It was a complicated covert op involving input and assistance from
numerous foreign government security organizations and officials, with whom the
CIA worked very closely. The op took
place away from the capital, in a desolate and remote area. I was the CIA officer on the ground,
coordinating the complex moving pieces with the local intel, military, and
police.
During
the long op, we developed intel that a terrorist safehouse was a meeting and
support site. Or it might be used to
house the hostages themselves. The
intel came about through careful and close cooperation between the CIA and our
local allies. We each contributed our
strengths. The CIA had technical means,
guidance, and training to offer. The foreign services had in-depth cultural and
linguistic knowledge, an existing network of contacts and sources, and a deep
motivation to help their friends.
After careful
planning, using multiple technical tools and sources, we coordinated a
pre-dawn, lightning-quick raid of the safehouse. While the hostages were not present, there
was a treasure trove of documents, cell phones, and computers, in addition to
terrorist support staff. Our allies, in
whose country, and under whose laws, we were working, took control of the
detainees and material seized.
Gathered
together, locals and CIA, at a military intel office, we discussed the best
approach to processing the take, with the need for speed implicitly understood
by all. We had come up with a
satisfactory division of responsibilities—locals take the documents in the
local language and the detainees for interrogation, CIA take the laptops and
cell phones for exploitation—when I got a call from CIA management, ||
||| |||||||| || ||| ||||||.
Management
let me know that the FBI agent who had flown in from the States the day before
was on his way to the scene. I was to
coordinate with him. As the officer in
the field, my goal was to keep the FBI agent away from the ops, since he had a
net zero to add, to any facet of the op.
At the same time, I appreciated the need for the FBI to appear to be
involved, as they were under much pressure from Washington for 9/11 failures. My plan was to let him sit in on discussions,
keep him informed, but keep him away from the actual operations.
After
9/11, the FBI had been attempting to assert “primacy” in any situation that
involved a “crime against an American citizen,” no matter where that crime
occurred in the world. In this case, the
terrorists had kidnapped, and were holding for ransom, ||||
Americans. The same terrorists had
kidnapped and murdered || ||||| |||| other Americans. So, this case was a perfect test bed for the
FBI’s new theory of primacy.
When the
FBI agent arrived on scene, hours later, we had completed dividing
responsibilities for the “take” from the safehouse. The FBI agent strode into the room, acting
like he had just busted a ring of check-kiters in Milwaukee .

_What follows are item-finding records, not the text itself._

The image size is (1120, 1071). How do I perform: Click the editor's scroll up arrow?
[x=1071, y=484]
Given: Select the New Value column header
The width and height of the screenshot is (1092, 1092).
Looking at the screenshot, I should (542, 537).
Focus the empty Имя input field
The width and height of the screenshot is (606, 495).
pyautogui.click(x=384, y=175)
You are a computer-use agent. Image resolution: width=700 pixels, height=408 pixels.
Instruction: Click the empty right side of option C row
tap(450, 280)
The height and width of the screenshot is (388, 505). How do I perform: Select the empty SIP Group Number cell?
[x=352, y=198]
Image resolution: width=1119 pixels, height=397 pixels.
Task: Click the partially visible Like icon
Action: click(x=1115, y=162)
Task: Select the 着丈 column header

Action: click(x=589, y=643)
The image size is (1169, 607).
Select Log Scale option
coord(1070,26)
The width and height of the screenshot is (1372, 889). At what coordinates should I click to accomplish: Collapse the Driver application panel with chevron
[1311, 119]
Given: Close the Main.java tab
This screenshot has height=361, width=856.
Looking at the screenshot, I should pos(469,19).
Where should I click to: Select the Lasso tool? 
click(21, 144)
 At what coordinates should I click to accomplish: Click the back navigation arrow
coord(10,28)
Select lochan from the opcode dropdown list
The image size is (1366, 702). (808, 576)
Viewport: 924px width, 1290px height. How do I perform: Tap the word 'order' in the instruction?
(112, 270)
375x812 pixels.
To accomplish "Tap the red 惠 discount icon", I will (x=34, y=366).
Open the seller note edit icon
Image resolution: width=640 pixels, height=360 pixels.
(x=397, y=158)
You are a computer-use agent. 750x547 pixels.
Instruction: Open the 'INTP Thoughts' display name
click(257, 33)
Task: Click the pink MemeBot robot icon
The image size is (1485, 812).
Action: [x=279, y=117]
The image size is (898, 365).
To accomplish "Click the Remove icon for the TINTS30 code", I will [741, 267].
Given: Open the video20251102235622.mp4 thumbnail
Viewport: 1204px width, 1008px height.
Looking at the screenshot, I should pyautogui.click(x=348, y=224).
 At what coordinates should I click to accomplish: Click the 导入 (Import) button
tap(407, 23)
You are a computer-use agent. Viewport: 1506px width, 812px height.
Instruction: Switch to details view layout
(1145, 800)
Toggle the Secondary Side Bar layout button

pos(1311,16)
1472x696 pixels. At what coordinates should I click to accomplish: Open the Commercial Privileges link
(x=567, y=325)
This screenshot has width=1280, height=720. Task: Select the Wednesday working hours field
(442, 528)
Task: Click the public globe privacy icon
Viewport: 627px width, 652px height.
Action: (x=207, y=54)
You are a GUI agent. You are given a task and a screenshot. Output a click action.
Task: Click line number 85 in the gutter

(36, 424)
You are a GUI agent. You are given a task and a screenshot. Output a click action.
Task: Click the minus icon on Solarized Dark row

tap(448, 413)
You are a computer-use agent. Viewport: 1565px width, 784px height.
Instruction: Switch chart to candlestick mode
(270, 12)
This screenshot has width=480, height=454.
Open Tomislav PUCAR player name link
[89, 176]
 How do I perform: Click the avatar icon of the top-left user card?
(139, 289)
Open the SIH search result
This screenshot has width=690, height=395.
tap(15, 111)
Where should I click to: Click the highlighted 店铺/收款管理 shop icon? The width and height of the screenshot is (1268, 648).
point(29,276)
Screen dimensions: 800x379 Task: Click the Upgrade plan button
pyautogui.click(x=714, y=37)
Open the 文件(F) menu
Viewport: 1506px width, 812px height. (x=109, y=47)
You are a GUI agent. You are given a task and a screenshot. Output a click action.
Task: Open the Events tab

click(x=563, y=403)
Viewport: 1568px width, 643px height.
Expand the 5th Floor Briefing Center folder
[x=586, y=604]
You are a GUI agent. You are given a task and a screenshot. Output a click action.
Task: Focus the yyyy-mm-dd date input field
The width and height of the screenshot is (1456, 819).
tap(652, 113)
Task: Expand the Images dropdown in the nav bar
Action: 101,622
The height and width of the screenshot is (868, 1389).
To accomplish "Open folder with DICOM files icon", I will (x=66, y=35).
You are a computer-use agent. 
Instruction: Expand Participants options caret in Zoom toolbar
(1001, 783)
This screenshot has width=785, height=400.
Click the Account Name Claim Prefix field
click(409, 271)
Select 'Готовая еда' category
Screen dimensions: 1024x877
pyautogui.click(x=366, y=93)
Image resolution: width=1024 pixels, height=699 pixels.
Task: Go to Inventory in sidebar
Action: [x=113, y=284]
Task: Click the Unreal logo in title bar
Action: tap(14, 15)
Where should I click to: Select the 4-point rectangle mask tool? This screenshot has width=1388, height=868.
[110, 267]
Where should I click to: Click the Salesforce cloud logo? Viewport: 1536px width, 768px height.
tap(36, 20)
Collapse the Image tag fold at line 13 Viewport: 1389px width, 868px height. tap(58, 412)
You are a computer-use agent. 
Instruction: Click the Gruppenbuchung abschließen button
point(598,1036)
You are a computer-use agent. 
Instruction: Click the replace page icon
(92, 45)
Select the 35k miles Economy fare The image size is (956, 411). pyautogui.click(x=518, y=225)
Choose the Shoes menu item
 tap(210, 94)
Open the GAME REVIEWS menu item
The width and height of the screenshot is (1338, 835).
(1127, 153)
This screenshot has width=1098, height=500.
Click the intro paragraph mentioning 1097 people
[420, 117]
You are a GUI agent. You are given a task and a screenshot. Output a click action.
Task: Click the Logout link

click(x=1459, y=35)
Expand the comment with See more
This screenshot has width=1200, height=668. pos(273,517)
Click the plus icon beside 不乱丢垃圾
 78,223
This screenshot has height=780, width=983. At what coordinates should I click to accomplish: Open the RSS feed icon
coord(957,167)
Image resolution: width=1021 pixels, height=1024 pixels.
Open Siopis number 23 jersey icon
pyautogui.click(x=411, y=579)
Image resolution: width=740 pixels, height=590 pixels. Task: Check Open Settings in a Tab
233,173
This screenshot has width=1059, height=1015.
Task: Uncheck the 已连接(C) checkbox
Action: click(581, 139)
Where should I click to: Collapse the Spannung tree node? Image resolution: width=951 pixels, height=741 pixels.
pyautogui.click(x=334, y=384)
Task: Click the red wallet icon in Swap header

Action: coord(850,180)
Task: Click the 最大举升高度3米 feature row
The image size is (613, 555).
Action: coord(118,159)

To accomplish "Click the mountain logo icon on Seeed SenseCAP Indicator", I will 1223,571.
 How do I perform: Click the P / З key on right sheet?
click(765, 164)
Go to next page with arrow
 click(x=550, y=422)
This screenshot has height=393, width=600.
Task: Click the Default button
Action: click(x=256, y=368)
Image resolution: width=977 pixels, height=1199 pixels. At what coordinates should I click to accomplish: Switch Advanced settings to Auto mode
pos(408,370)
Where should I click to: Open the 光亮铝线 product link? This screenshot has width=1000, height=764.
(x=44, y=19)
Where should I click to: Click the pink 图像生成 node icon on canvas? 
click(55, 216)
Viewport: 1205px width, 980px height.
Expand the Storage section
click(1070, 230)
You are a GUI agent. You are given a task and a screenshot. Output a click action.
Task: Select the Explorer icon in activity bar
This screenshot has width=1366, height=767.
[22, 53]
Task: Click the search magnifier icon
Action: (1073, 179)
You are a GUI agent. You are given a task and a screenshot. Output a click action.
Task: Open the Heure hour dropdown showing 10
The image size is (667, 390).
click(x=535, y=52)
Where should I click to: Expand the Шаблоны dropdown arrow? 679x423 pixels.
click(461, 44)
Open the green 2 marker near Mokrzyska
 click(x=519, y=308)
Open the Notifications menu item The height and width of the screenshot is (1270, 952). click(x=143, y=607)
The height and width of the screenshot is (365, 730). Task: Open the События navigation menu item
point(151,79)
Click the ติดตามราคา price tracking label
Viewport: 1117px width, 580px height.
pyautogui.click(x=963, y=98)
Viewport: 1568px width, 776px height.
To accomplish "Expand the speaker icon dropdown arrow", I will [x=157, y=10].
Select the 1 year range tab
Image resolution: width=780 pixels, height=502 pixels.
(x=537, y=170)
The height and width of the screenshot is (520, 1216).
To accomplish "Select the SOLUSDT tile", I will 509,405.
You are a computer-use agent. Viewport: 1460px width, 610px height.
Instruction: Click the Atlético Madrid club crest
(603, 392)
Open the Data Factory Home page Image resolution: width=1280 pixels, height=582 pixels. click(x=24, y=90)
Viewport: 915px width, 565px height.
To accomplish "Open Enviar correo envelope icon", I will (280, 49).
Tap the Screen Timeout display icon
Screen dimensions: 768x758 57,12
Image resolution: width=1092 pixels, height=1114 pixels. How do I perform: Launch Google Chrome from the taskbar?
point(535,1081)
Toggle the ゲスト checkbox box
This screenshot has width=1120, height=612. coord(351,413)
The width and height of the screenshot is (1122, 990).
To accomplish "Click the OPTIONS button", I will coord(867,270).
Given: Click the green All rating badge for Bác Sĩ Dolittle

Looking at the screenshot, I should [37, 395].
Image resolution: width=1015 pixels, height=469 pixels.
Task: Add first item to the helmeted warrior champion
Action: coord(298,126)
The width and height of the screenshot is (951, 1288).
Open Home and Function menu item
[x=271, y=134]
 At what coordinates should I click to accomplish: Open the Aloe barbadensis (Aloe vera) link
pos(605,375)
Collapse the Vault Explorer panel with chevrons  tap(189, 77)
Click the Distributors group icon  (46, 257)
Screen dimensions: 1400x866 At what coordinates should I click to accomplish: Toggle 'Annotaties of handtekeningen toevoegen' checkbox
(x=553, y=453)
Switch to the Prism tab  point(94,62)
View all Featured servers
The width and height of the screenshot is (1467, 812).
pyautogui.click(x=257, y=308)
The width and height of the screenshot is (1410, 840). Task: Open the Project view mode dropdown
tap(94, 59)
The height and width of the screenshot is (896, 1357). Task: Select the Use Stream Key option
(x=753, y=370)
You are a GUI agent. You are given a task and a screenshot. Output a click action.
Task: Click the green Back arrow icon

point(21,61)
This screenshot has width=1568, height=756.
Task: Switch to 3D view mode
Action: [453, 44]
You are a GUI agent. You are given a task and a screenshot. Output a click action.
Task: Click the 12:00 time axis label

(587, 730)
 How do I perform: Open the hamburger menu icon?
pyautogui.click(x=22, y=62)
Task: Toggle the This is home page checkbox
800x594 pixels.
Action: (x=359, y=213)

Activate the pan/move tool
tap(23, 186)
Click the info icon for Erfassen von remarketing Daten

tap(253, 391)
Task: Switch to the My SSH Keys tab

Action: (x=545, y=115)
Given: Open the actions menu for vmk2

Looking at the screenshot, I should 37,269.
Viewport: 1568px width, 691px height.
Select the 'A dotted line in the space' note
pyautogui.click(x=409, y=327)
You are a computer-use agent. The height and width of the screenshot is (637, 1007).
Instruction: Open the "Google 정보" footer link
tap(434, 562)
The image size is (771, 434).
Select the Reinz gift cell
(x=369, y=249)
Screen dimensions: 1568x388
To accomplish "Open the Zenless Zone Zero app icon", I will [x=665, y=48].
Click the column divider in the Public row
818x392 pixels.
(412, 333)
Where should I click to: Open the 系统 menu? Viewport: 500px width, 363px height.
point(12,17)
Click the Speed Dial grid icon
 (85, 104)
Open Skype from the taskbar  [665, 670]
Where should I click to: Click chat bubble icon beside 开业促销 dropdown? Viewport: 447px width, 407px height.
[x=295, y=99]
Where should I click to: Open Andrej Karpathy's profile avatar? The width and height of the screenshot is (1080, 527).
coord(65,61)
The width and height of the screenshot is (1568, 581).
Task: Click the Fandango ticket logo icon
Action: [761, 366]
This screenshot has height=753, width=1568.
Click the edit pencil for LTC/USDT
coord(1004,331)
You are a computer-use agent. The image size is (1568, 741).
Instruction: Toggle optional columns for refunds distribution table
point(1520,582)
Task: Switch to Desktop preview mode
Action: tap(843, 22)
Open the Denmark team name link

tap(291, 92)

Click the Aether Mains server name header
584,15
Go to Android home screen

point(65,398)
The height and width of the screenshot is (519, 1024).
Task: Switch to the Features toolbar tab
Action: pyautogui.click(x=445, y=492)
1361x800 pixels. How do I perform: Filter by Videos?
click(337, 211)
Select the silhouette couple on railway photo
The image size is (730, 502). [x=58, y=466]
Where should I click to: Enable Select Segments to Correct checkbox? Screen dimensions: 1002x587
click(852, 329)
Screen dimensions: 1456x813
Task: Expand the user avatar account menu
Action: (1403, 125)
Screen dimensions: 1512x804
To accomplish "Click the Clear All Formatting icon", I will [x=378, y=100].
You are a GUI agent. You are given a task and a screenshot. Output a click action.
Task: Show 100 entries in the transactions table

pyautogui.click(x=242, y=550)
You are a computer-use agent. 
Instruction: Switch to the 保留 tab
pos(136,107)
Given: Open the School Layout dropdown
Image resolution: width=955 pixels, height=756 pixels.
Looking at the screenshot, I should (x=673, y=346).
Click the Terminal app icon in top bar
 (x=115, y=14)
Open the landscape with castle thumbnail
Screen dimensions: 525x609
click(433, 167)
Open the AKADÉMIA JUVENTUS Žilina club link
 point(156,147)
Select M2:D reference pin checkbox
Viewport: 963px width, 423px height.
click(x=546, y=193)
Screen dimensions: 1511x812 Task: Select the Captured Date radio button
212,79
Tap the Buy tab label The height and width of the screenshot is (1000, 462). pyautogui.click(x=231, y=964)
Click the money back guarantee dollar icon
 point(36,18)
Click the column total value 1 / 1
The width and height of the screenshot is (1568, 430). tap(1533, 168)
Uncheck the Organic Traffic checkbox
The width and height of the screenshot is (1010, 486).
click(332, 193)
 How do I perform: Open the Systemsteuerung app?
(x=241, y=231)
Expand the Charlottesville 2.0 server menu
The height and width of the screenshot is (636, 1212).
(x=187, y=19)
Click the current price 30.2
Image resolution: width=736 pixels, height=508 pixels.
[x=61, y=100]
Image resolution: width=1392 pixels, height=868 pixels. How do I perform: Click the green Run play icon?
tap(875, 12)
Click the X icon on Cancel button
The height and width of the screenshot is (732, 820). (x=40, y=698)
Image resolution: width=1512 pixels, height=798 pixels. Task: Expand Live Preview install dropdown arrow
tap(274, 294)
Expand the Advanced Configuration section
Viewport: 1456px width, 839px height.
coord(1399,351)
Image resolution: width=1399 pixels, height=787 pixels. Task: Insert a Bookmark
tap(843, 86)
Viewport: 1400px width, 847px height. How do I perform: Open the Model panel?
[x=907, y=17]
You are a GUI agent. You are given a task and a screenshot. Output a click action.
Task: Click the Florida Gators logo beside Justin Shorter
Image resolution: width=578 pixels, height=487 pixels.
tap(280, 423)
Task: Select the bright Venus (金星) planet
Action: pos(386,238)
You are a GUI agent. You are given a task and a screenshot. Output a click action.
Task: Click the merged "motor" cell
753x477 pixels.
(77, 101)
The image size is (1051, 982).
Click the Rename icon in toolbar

He whipped out a roll of yellow crime scene tape from his bag, and
wrapped the two piles of boxes and equipment with a criss-cross pattern of
tape. He declared, “This is a crime
scene. No one is to touch this
evidence.”
Our
allies, their jaws on the floor, looked to me.
All I could do was to call management || ||| ||||||||. The CIA officers in charge there told me that
Washington and the ambassador were trying to sort out lines of responsibility,
and I should just let the FBI proceed with their duties. The FBI agent had the material wrapped and
palletized, and he left on the next flight.
Mind
reeling, I was forced to channel all my energies into keeping our allies from
shooting the naïve FBI agent. Our local
allies were enraged. Their men had fast-roped
into the compound, their men had risked their lives for this take. Using every ounce of case-officering skills
that I had, I was able to separate our allies from our mutual enemy, the FBI. With our allies in tow, I retreated to their
offices for an all-nighter, trying to convince them that the US was their
friend, and that this had not been some sort of conspiracy to steal the take
from them.
In the
short run, a matter of two weeks, we were able to repel the FBI (they never
showed their faces in the field again).
We ran the op to a successful conclusion, but God only knows what ever
happened to the take from that raid.
None of those terrorists has ever been prosecuted in the USA . However, several of them became shark bait at
the conclusion of the ops run by our allies.
And an American hostage lives in freedom today, because of the CIA and
foreign teamwork.
The FBI
was designed to be, and is today, a US-based law enforcement agency. The CIA was designed to be, and is, a
foreign-based intelligence and covert action agency. The 9/11 Commission, which was driven by
those famous intelligence experts, The Jersey Girls, resulted in the creation
of the DNI. It also resulted in a push
for the FBI to be more involved in “intelligence.”
The 9/11
Commission empowerment of the FBI’s role in intelligence clouded what had been
relatively clear lines of responsibility.
The FBI, after 9/11, began pushing into foreign countries in
unprecedented numbers and with aggressive outreach. They claimed any operation as their own if it
involved a crime against a US
citizen or person. The FBI pushed its
agents overseas, with little to no training or experience. Agents from Little Rock ,
who had chased white collar criminals in Arkansas
and Missouri , flew into embassies in the
Middle East, Asia, and Africa to “investigate”
terrorist “crimes.”
In the
aftermath of the PantiesBomber, FBI agents took control of the “crime scene”
and the Nigerian detainee. At some
point, the FBI read the Nigerian his rights.
They put the terrorist in an American jail, and gave the Nigerian an
American lawyer.
In the
meantime, the bomber’s terrorist trainers, planners, suppliers, funders, and
other co-conspirators got advance warning upon his arrest, and avoided
detection and capture. Not only was the
ability of the bomber to obtain a seat on an American plane an intel failure, but so were the “law enforcement”
handling of the incident, and the FBI’s interrogation abject failures.
Coordination
and communication among agencies in the GWOT are extremely important. But more important than that is the need for
the right tool to be applied to a job.
When an incident calls for a counter-terror, intelligence approach, that
is what should be used. The
dysfunctional hyper-bureaucracy created by the 9/11 Commission, including the
DNI and the National Counter-terrorism Center (NCTC), should be scuttled. The President’s “Terrorism Counsel” should be
fired.
The
solution for terrorist attacks on the homeland is a joint approach between the
Department of Defense, and the CIA. The
DoD is responsible for detaining enemy combatants. The CIA is responsible for interrogation and
intelligence exploitation of enemy operatives and operations. Those two responsible agencies should call on
other agencies for their specific skills, when needed. Until we return to a sane bureaucratic
solution, America
and its citizens will be endangered instead of protected.